PP: Are you in a band? If so, what is the band’s name? Do you play mostly local gigs or do you travel some? BC: I had a very successful band called the Hickory Street Hellraisers which lasted about 10 years…and we played all over the Dallas/Fort Worth Metroplex, in virtually every kind of bar, festival, palace and toilet we could find, and we recorded two albums. My current passion (i.e., obsession) is called “Bone Doggie’s Denton Music Collective,” in which I hand pick and hire the musicians (and sometimes dancers) to fit the venue. Being in the unique position I’m in as far as open mics, radio and general tomfoolery, I have a huge rolodex…and am blessed enough to pick from some of the finest musicians around. It’s a blast not only for me but them as well because it gives a lot of locals the opportunity to perform with guys and girls they normally wouldn’t have the opportunity to gig with otherwise.
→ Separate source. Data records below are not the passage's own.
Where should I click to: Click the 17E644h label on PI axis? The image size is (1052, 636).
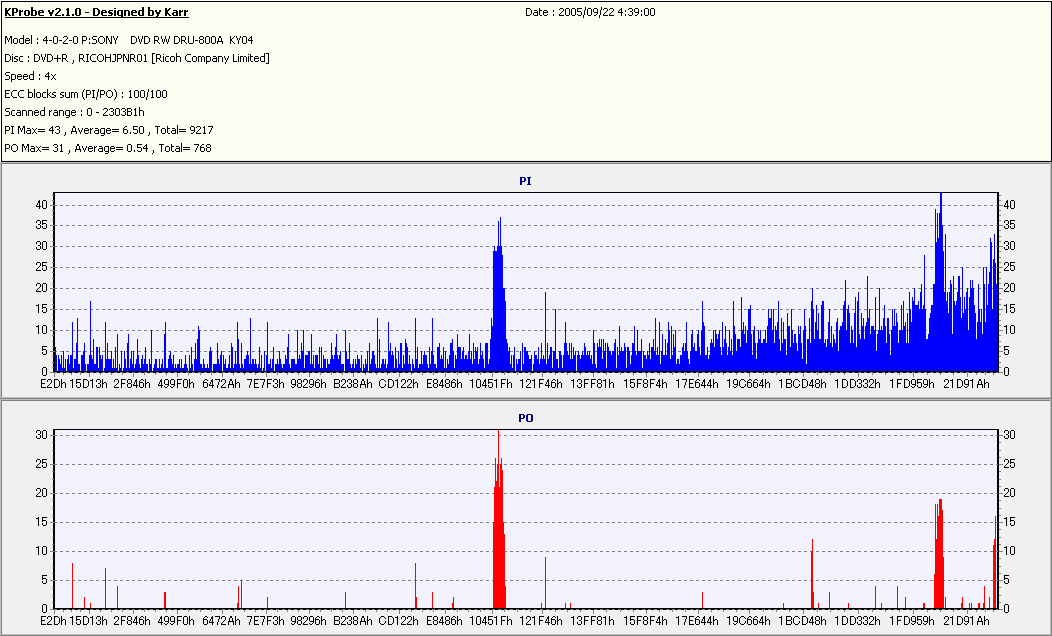click(x=696, y=384)
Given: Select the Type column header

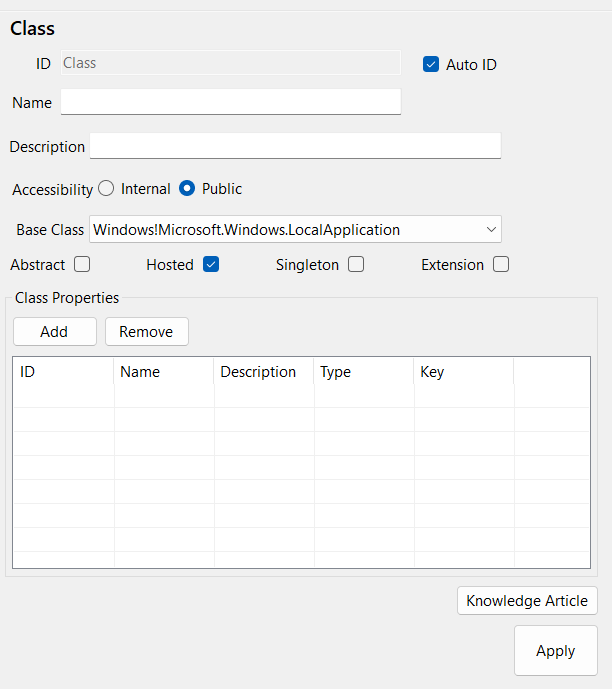Looking at the screenshot, I should coord(364,372).
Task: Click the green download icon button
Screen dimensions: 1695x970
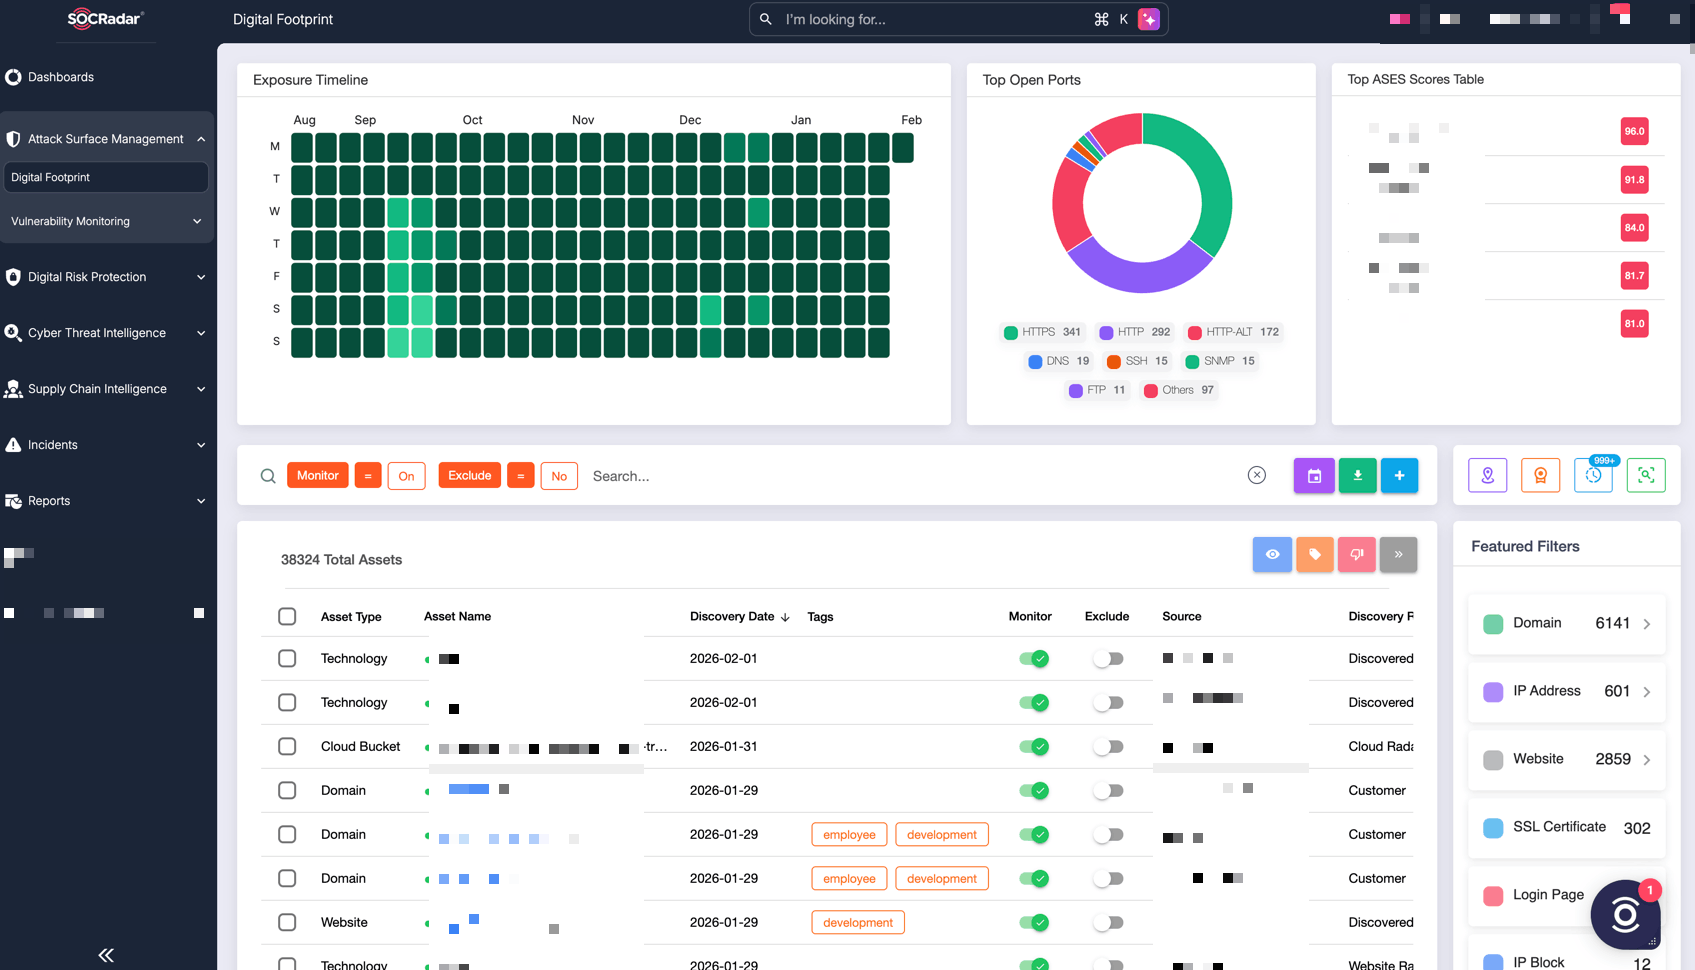Action: [1357, 476]
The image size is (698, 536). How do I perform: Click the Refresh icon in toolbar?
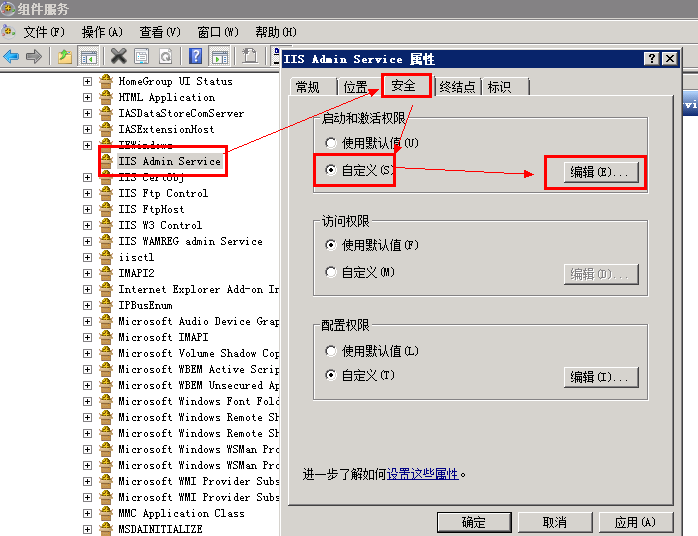click(x=165, y=57)
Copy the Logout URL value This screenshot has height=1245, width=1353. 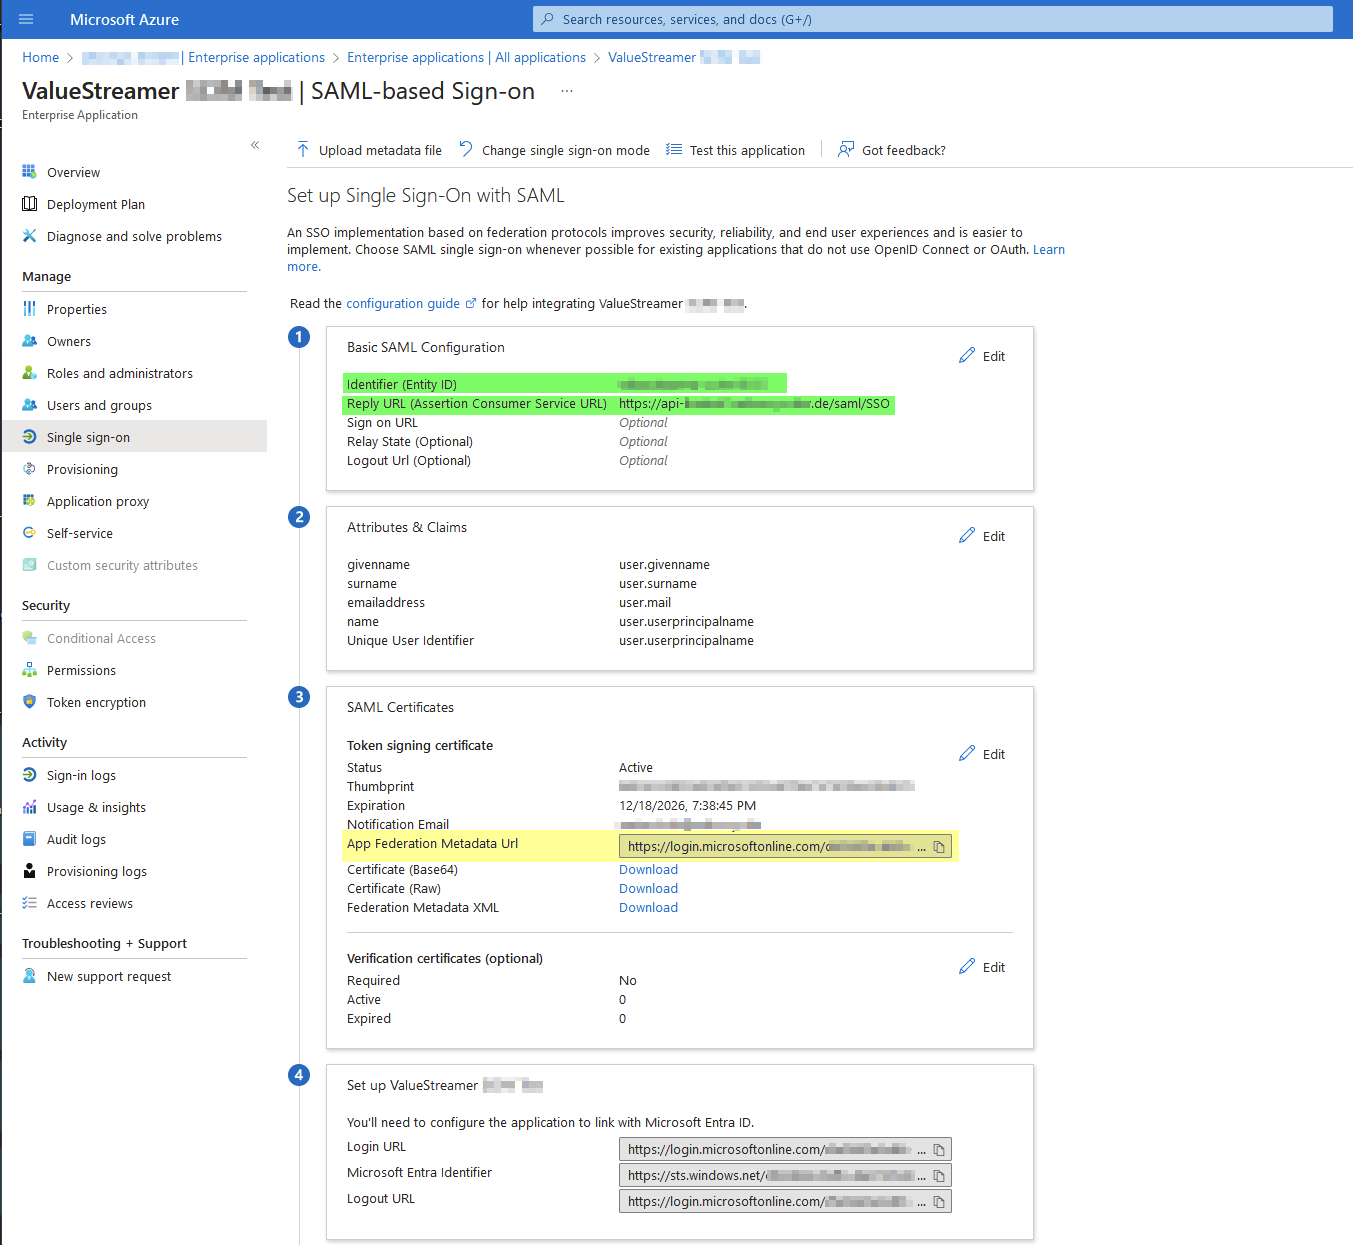[x=939, y=1202]

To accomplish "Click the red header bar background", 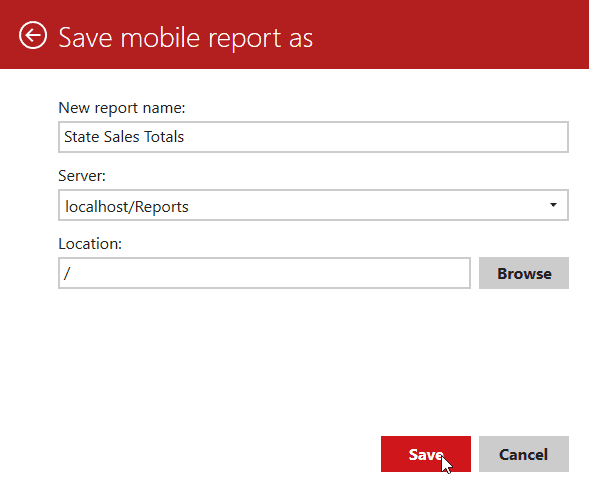I will pyautogui.click(x=451, y=35).
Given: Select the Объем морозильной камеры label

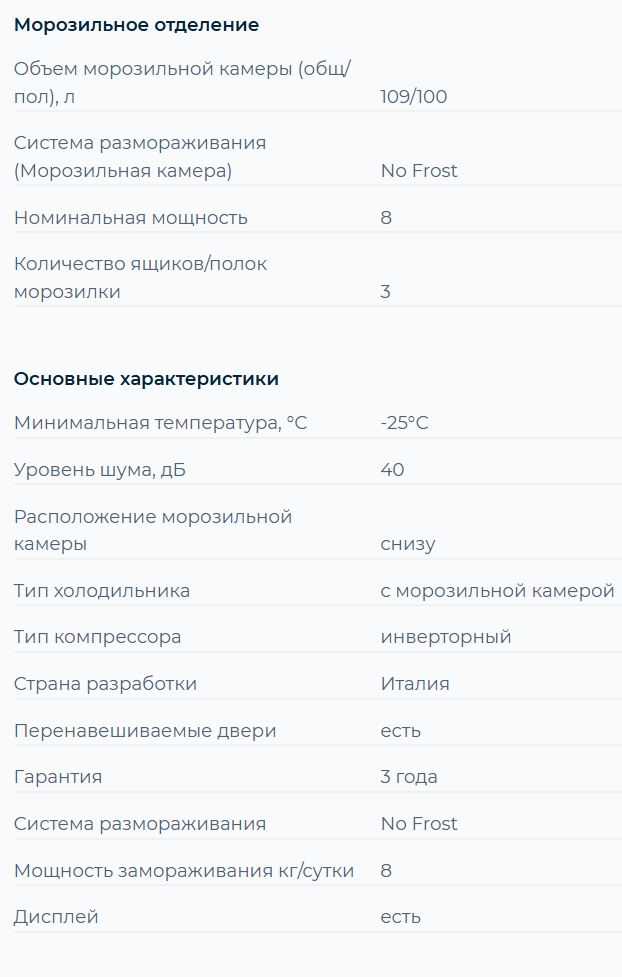Looking at the screenshot, I should pos(182,82).
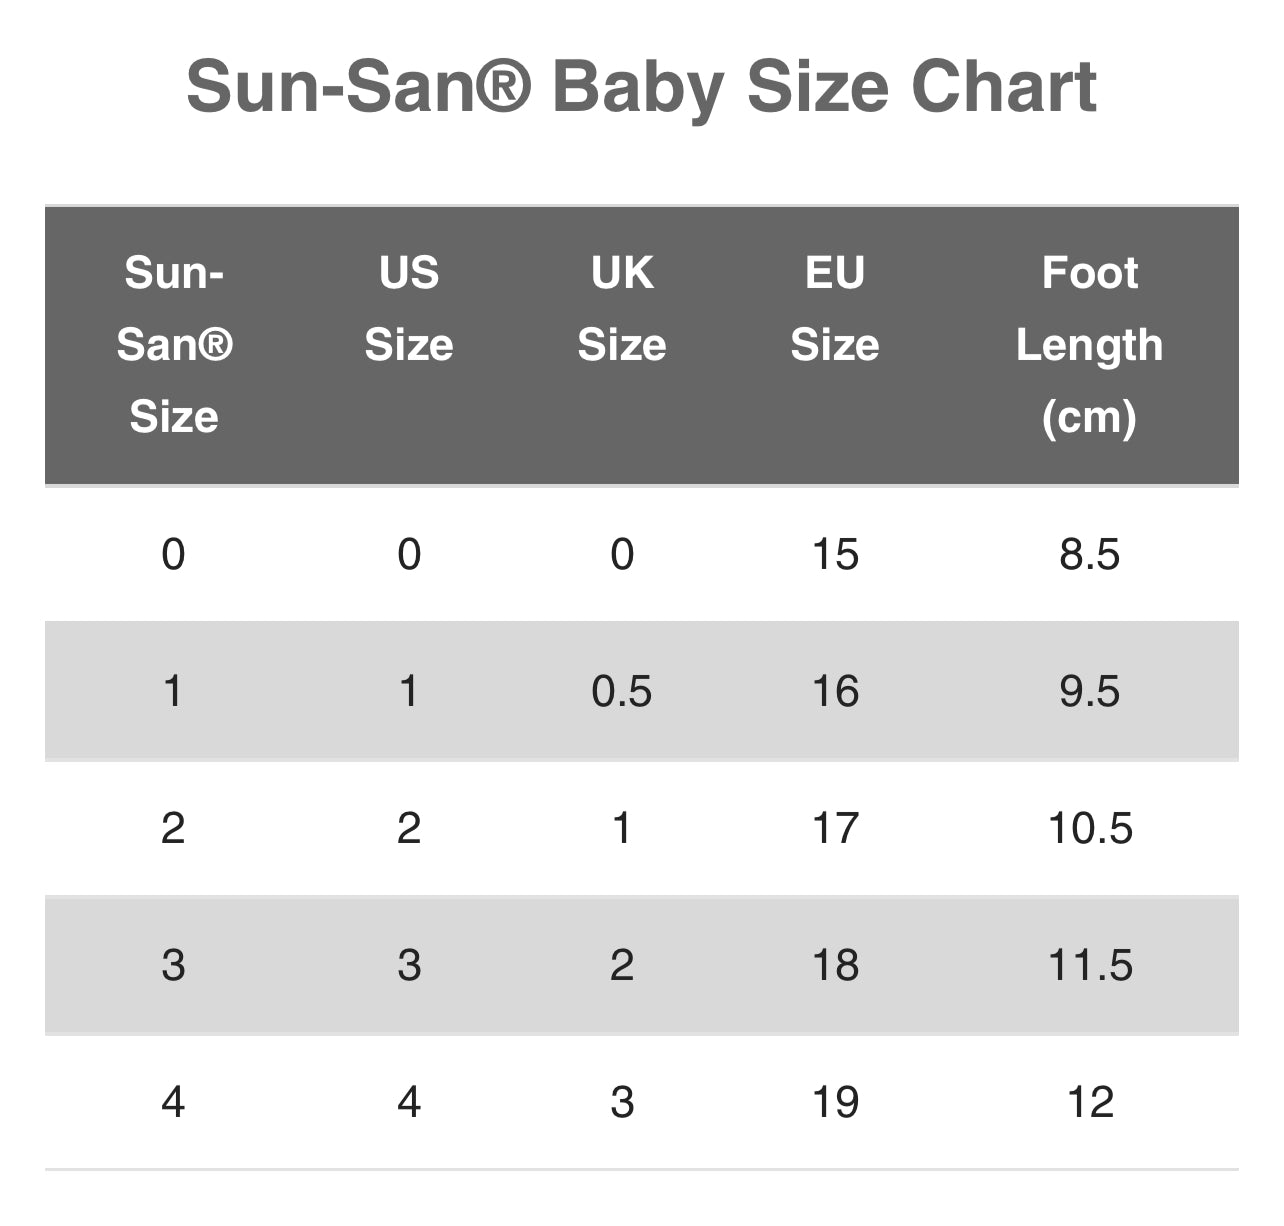
Task: Select the 11.5 foot length value
Action: 1090,965
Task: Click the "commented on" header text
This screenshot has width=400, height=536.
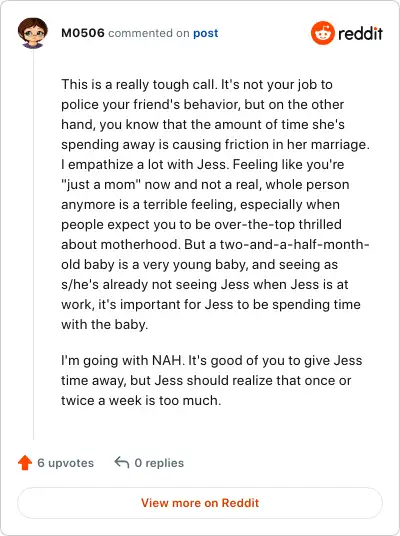Action: point(149,33)
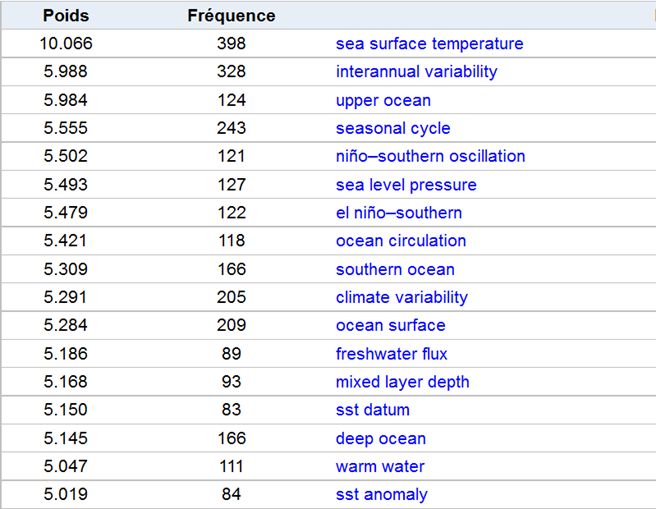
Task: Select the 'upper ocean' link
Action: 383,100
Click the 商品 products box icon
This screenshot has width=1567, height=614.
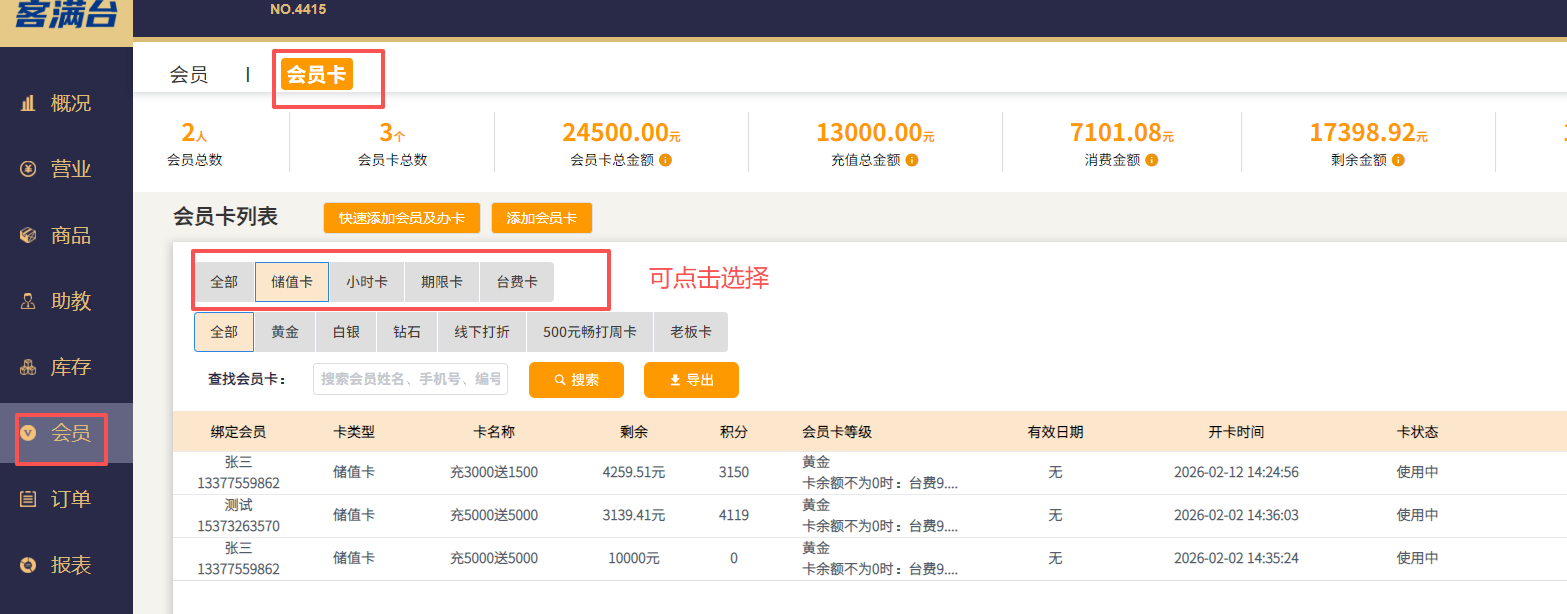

PP: What hobbies do you enjoy? BC: I love to cook and I love food. If I did anything right in my life, I married a chef. My wife Tahlia—or Mrs. T as she’s well known in culinary circles—is an amazing cook and she’s been teaching the finer points of the kitchen arts. It’s really a blessing that I have an Irish metabolism, otherwise I’d be the size of a small mobile home. I also love old time radio and am currently scheming with some folks about doing a podcast along those lines. PP: What's on your Bucket List? BC: Well before I shuffle off this mortal coil…I’m gonna get a bucket. That should cover it.
PP: What can CBMS do to make your life easier when it comes to your work on Pow’r Pickin’? BC: Just keep doing what we’re doing…Pow’r Pickin’ is huge to the Colorado bluegrass scene, and everybody who’s lucky enough to be involved in CBMS needs to understand that and be very proud of it. Aside from that…Ok, I’m not gonna lie, a raise would be hot too…or is that not appropriate for here? I never know…HAHAHAHA…ahem…Ok, I’m out…
Thanks for taking the time to answer these interview questions, Bone. Best of luck in your future endeavors!